SIZE ANALYSIS AND STABILITY STUDY OF LIPID VESICLES BY HIGH-PERFORMANCE GEL EXCLUSION CHROMATOGRAPHY, TURBIDITY, AND DYNAMIC LIGHT-SCATTERING

Vesicles of egg phosphatidylcholine (EPC) and phosphatidic acid (EPA) were prepared by reverse-phase evaporation (REV) followed either by sequential extrusion through polycarbonate membranes with pore diameters of 0.8, 0.4, 0.2, 0.1, and 0.05 μm or by filtration through 0.8-μm cellulosic or 0.22-μm polyvinylidene fluoride (PVF) membranes. The resulting vesicles ranging from 130 to 640 nm in mean diameter (REVs) were characterized by high-performance liquid chromatography (HPLC) using a TSK G6000 PW gel exclusion column. The efficiency of this technique to determine vesicle size parameters was studied by the analysis of the chromatograms in combination with dynamic light scattering (DLS) determination of the mean diameters (MD) of the fractionated vesicles in the region of the elution profile maxima. The HPLC TSK G6000 PW gel exclusion provides a reproducible and fast method of size characterization for lipid vesicles having MD up to 1 μm, the best selectivity being obtained in the 20- to 500-nm MD range.

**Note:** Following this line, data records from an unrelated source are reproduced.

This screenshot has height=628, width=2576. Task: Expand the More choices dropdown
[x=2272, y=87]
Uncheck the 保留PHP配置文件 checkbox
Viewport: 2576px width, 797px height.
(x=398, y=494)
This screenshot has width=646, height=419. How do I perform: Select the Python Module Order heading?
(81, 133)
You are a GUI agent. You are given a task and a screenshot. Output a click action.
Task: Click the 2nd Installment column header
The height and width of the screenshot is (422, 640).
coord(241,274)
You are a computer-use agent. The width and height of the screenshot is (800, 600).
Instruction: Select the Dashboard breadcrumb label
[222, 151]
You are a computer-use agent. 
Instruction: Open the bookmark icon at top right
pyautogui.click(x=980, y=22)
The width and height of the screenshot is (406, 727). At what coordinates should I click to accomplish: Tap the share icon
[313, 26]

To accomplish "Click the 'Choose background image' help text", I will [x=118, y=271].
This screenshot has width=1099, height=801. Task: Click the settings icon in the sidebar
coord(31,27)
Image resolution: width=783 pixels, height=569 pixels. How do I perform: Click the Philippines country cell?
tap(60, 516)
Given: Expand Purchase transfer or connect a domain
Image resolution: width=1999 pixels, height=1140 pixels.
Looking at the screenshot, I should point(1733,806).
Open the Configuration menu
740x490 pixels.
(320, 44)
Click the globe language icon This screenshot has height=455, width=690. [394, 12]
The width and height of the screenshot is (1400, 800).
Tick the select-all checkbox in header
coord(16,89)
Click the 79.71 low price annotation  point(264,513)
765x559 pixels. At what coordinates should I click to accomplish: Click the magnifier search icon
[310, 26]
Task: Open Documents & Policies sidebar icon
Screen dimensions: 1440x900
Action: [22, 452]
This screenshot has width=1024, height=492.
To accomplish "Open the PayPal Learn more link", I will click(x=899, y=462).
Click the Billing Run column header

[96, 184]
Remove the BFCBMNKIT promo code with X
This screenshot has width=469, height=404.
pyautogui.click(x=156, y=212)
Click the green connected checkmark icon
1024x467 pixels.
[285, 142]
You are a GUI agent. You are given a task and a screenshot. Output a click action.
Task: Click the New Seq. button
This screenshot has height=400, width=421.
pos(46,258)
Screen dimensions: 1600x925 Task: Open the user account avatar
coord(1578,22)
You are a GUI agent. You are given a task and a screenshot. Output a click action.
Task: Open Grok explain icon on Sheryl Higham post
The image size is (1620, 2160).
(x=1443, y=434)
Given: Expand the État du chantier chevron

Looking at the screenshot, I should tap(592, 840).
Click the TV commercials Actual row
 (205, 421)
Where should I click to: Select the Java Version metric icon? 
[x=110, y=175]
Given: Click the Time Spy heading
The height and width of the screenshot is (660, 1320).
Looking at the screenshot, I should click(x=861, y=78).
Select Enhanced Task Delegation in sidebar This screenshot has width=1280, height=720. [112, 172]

HPLC analysis of REV's demonstrates that: (i) both the average size and polydispersity of the vesicles decrease with decreasing pore size of the membranes, cellulosic or PVF "tortuous" ones being less efficient than "straight bores" polycarbonate ones; (ii) mixed EPC EPA REVs sequentially extruded down through 0.2-μm polycarbonate membranes are highly deformable without rupture of the bilayer; and (iii) the mean size of extruded REV's is stable for at least 1 week. The role of EPA on the size stability of mixed EPC EPA vesicles was studied by coupling HPLC gel exclusion and turbidity analysis of pure EPC and EPC EPA (mole ratio: 91 9) sonicated small unilamellar vesicles as a function of time. The apparent size variation of EPC vesicles observed over a week, is mainly due to their aggregation which is significantly reduced by the introduction of a small amount of EPA in the vesicle membrane. © 1991.